The following definitions of the concept of **Topology Generated by Synthetic Basis** are equivalent:

### Definition 1

The **topology on $S$ generated by $\BB$** is defined as:

- $\tau = \set{\bigcup \AA: \AA \subseteq \BB}$

That is, the set of all unions of sets from $\BB$.

### Definition 2

The **topology on $S$ generated by $\BB$** is defined as:

- $\tau = \set {U \subseteq S: U = \bigcup \set {B \in \BB: B \subseteq U}}$

### Definition 3

The **topology on $S$ generated by $\BB$** is defined as:

- $\tau = \set {U \subseteq S: \forall x \in U: \exists B \in \BB: x \in B \subseteq U}$

## Proof

### Definition 1 iff Definition 2

Trivially, the reverse implication holds, as $\set {B \in \BB: B \subseteq U} \subseteq \BB$.

We now show that the forward implication holds.

Suppose that $U \in \tau$. Then, by definition:

- $\ds \exists \AA \subseteq \BB: U = \bigcup \AA$

By Union is Smallest Superset: General Result, we have:

- $\forall B \in \AA: B \subseteq U$

By the definition of a subset, it follows that:

- $\AA \subseteq \set {B \in \BB: B \subseteq U}$

From Union of Subset of Family is Subset of Union of Family:

- $\ds U = \bigcup \AA \subseteq \bigcup \set {B \in \BB: B \subseteq U}$

By Union is Smallest Superset: General Result:

- $\ds \bigcup \set {B \in \BB: B \subseteq U} \subseteq U$

By definition of set equality:

- $\ds U = \bigcup \set {B \in \BB: B \subseteq U}$

$\Box$

### Definition 1 iff Definition 3

From Set is Subset of Union: General Result, the forward implication directly follows.

We now show that the reverse implication holds.

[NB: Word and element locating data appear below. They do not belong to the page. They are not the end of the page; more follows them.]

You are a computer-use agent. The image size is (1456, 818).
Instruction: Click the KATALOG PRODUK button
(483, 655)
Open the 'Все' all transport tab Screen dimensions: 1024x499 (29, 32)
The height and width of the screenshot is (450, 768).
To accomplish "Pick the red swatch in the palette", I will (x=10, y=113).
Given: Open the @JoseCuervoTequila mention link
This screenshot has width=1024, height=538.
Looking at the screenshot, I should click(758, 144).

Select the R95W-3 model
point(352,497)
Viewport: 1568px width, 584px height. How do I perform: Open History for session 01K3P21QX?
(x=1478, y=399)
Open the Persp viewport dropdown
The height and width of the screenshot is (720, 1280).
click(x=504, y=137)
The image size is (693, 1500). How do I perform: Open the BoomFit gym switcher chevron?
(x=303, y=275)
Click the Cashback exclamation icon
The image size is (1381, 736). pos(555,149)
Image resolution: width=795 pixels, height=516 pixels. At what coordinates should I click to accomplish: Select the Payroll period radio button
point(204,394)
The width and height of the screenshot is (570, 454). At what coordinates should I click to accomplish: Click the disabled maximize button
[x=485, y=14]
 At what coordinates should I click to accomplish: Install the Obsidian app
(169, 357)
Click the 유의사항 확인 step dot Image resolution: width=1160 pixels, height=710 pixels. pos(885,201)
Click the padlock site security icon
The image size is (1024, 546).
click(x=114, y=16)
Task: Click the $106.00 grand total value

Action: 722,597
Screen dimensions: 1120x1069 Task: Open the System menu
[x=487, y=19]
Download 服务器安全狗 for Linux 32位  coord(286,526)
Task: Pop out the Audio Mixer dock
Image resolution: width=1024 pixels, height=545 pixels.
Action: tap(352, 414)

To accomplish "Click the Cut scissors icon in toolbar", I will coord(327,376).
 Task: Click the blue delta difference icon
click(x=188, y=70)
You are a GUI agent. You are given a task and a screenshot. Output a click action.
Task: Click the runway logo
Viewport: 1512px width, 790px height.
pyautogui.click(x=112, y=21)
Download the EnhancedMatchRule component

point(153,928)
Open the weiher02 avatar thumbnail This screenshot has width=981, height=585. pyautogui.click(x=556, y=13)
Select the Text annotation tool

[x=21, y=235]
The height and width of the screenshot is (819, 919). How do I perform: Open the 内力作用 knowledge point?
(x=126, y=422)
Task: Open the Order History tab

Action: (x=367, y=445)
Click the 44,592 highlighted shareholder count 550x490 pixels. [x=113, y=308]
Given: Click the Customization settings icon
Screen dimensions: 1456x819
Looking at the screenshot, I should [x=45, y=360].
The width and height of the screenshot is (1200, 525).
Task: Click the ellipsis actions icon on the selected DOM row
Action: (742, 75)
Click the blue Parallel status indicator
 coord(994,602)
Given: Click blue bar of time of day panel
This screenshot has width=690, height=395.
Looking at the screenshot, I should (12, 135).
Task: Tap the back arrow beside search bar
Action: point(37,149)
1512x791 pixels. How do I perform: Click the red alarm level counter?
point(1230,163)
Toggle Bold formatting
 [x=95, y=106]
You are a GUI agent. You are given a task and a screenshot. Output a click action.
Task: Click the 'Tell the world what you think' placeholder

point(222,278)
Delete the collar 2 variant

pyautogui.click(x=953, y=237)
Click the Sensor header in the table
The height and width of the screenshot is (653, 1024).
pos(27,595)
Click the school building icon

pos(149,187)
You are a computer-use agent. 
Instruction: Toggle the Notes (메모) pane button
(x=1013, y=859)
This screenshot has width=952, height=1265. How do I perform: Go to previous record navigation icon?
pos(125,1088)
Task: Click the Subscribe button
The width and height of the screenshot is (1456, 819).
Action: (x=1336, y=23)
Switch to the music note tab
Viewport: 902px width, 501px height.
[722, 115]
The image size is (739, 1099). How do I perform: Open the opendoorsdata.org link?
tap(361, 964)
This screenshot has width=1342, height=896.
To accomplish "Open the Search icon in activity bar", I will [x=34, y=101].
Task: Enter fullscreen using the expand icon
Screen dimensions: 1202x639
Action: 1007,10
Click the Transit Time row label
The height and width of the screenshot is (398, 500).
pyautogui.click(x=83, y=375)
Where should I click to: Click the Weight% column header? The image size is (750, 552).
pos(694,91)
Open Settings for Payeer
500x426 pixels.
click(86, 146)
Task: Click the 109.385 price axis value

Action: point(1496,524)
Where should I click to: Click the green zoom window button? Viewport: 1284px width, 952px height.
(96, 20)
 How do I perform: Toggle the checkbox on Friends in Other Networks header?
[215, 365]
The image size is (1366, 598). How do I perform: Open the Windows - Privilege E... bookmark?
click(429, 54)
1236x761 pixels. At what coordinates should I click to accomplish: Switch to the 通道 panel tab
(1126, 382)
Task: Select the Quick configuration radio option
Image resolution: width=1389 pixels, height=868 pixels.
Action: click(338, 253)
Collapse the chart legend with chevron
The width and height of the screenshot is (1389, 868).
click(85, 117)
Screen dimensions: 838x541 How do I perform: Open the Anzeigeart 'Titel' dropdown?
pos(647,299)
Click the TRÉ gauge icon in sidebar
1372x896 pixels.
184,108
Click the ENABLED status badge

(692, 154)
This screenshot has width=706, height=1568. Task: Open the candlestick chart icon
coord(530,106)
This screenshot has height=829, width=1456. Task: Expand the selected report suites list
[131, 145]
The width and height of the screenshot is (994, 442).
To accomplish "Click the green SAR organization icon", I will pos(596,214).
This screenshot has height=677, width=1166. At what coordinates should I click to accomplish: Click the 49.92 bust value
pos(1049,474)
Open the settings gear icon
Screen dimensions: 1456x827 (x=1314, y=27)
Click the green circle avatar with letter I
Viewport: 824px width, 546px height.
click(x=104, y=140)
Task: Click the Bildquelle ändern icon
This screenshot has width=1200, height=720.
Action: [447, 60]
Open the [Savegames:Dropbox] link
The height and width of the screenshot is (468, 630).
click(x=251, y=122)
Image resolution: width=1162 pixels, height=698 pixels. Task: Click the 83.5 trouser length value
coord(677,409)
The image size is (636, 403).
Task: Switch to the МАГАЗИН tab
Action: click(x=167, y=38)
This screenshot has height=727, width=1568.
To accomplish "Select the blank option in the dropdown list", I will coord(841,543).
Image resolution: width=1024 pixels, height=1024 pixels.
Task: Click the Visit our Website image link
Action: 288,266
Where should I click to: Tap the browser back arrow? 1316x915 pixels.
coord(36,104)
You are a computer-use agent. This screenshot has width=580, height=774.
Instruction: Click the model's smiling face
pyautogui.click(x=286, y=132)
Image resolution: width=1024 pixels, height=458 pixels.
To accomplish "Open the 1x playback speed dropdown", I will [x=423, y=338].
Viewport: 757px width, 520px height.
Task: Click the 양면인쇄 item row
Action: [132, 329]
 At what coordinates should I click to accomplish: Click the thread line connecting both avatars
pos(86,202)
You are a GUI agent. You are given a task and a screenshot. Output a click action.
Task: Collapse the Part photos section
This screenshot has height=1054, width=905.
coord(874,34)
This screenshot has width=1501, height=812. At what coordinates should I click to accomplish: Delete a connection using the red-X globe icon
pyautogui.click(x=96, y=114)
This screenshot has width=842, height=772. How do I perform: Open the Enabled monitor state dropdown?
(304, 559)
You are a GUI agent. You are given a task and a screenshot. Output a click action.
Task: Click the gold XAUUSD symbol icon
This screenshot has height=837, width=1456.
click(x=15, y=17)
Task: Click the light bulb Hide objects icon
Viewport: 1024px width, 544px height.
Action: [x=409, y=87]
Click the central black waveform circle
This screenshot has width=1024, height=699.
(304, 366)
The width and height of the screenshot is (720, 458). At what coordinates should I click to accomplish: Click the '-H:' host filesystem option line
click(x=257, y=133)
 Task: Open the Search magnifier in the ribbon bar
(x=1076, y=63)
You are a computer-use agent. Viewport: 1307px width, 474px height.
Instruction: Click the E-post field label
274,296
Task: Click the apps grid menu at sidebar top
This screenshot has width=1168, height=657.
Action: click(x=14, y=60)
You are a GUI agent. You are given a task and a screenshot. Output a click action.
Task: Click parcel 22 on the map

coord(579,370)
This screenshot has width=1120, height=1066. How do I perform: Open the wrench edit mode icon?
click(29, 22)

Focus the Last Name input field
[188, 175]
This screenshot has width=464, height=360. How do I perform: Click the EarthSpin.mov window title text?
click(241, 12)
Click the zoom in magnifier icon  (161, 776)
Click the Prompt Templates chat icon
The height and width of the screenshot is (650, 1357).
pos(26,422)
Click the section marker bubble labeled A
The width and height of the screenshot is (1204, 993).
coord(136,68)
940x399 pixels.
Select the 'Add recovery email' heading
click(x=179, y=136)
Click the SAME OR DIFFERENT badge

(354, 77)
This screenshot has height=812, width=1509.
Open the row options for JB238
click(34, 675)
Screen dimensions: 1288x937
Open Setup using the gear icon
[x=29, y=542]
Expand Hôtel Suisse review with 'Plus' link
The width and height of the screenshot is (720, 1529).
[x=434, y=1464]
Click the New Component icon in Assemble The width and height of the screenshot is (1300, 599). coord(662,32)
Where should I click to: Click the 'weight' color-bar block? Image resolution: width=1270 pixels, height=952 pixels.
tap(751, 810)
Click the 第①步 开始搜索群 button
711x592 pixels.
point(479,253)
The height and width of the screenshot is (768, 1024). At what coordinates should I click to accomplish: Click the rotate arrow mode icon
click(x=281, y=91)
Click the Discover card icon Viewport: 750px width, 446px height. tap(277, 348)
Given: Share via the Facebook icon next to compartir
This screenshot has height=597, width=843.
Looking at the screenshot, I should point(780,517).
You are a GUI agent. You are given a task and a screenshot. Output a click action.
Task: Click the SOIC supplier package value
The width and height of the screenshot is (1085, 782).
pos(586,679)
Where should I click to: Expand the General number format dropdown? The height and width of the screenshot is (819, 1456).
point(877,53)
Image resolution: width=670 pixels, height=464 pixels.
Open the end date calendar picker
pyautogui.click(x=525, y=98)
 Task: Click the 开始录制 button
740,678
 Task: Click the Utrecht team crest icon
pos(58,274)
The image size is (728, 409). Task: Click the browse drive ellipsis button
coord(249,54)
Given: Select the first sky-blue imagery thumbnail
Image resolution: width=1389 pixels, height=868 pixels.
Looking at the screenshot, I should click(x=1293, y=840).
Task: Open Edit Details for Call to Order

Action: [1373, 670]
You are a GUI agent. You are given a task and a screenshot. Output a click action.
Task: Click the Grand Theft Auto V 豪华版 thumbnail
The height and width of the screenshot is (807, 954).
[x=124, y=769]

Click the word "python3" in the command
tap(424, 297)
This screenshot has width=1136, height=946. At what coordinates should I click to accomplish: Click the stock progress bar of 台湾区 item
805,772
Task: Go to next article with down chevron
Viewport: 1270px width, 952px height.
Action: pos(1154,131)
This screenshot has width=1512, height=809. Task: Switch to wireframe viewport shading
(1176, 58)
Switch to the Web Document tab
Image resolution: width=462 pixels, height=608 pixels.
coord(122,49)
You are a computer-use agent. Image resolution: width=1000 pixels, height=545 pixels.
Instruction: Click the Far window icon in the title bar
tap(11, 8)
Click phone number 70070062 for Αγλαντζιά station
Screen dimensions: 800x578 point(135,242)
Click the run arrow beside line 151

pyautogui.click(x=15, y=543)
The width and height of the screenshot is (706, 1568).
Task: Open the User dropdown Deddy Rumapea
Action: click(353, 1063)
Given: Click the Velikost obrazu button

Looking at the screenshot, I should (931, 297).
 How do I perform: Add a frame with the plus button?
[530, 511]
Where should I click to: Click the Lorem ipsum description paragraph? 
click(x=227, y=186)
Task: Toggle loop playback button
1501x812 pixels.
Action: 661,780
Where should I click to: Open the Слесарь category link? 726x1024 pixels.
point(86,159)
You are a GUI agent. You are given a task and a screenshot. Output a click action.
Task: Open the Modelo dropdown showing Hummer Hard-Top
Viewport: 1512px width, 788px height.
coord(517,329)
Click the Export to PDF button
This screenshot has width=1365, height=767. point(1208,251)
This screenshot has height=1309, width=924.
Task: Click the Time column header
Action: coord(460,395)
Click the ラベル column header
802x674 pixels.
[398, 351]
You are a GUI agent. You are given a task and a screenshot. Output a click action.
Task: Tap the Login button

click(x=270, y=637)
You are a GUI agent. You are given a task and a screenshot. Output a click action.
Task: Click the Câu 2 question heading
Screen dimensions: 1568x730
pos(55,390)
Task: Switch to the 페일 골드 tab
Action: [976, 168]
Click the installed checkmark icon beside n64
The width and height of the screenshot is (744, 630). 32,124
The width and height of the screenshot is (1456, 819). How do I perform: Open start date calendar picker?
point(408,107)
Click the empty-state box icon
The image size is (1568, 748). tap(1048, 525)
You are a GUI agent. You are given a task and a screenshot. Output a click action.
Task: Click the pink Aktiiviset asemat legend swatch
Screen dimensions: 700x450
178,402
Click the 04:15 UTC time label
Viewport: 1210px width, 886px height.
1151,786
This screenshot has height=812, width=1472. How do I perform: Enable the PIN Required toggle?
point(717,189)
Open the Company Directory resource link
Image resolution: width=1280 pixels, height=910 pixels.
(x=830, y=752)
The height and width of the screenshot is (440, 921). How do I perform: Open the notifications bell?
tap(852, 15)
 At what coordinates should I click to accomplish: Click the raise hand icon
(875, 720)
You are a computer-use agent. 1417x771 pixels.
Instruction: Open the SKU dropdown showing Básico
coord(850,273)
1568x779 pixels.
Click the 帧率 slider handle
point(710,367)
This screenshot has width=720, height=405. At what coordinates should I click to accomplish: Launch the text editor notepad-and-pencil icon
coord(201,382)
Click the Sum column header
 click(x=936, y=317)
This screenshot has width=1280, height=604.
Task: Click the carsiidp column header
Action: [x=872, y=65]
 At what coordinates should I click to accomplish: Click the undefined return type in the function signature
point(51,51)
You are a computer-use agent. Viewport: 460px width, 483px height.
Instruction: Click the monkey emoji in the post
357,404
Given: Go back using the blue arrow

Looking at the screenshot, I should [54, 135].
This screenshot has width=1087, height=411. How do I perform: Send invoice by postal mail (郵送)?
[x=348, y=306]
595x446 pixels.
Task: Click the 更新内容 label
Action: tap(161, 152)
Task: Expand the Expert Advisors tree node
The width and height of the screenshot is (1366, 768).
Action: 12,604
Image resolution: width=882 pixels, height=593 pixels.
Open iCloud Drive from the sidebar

By hypothesis, we have that:

- $\ds U \subseteq \bigcup \set {B \in \BB: B \subseteq U}$

By Union is Smallest Superset: General Result:

- $\ds \bigcup \set {B \in \BB: B \subseteq U} \subseteq U$

By definition of set equality:

- $\ds U = \bigcup \set {B \in \BB: B \subseteq U}$

The result follows.

$\blacksquare$